Газетная проза. Почему я не встретился c Вл. Сем

ГАЗЕТНАЯ ПРОЗА.
ПОЧЕМУ Я НЕ ВСТРЕТИЛСЯ С ВЛАДИМИРОМ СЕМЕНОВИЧЕМ

Эта статья написана нашим давним автором майором милиции Борисом Комиссаровым.
1 января 1998 года он отметил свой пятидесятилетний юбилей и был награжден за многолетнюю плодотворную служебную и общественную деятельность Почетной грамотой Администрации Читинской области. Мы присоединяемся к поздравлениям и добрым пожеланиям Борису Ильичу и предлагаем вниманию читателей его статью, написанную к юбилею Владимира Семеновича Высоцкого.
Я СОВЕРШЕННО точно должен был встретиться с Владимиром Семеновмчем Высоцким в сентябре 1976 года в салоне авиалайнера, выполнявшего международный рейс Москва – Белград. Но не встретился. Так как мне отказали в туристической поездке в Югославию. Годом раньше не пустили с туристической группой в Италию.
------------------------------------------

Я СОВЕРШЕННО точно должен был встретиться с Владимиром Семеновмчем Высоцким в сентябре 1976 года в салоне авиалайнера, выполнявшего международный рейс Москва – Белград. Но не встретился. Так как мне отказали в туристической поездке в Югославию. Годом раньше не пустили с туристической группой в Италию.

*  * *
...Представьте себе молодого впечатлительного человека, не остывшего от пионерской и комсомольской романтики, верившего в идеалы. Еще он писал и публиковал в местной газете лирические стихи, занимался музыкой. Его пригласили в редакцию: в 18 – литсотрудник, в 20 – зав.отделом, в 23 – ответственный секретарь, в 25 – зам.редактора районной газеты. В 26 окончил заочное отделение журналистики Иркутского госуниверситета почти с красным дипломом (не хватило для общего процента одной «пятерки»).

* * *
...Из стабильного, не сменяемого годами коллектива в старинном  таежном Сретенске, где вырос с детства, сектор печати обкома партии уговорил меня перевестись во вновь образованный степной пограничный район в поселок Забайкальск. Там в редакции – развал. Я месяцами заменял часто болевшего шефа, вкалывал с утра до ночи почти один – и доказал, что неплохо справляюсь. Взысканий, само собой, не имел. Никакой, словом, зацепки, чтобы объявить недостойным.

* * *
...Коммунистическое мировоззрение получило смертельный удар после собрания, на котором редактору поручили не утвердить подписанную им же мою характеристику для выезда за «бугор». Характеристику все-таки утверждают большинством голосов. Против лишь редактор и его жена. Это абсурдное собрание с несогласованной повесткой мне же и пришлось вести, как секретарю парторганизации.

* * *
...Много чего было после этого. На целый роман хватит. Например, судебный иск о клевете на партсобрании. Заседание районной комиссии по выезду за границу, ответ из областной комиссии (устный, чтоб без следов), кассационная жалоба на определение районного суда, направленное мной в областной суд...

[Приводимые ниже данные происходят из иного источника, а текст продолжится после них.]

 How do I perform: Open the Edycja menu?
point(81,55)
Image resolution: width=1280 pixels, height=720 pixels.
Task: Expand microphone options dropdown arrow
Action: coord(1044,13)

Конфликт привел, в конце концов, к моему отъезду из Забайкальска. Но прежде высокие обкомовские чины, рангом не ниже зав.отделом, приезжали разбираться со мной и вели себя очень аккуратно, как с ненормальным, играющим против всяких правил.

* * *
Партийная ненависть против меня не угасла даже в 1990 году, когда без законных оснований отменили мою, УЖЕ состоявшуюся регистрацию кандидатом в депутаты Читинского областного Совета. В областной избирательной комиссии это по сей день единственный случай за всю историю свободных выборов, в которых участвовали тысячи кандидатов. Однако я добился успеха через два месяца при повторном выдвижении и выборах в своем округе. Мне отдали почти 70 процентов голосов, хотя было три кандидата. Затем работал на постоянной основе в Совете, возглавлял фактически до конца 1993 года комитет по правам человека, законности и правопорядку, а также демократическую депутатскую фракцию.

* * *
Но вернемся в 76-й год. Тогда вместо меня поехала в Югославию радиоорганизатор Татьяна. Как секретарь парторганизации я подписал ей характеристику на выезд, хотя сам был признан недостойным.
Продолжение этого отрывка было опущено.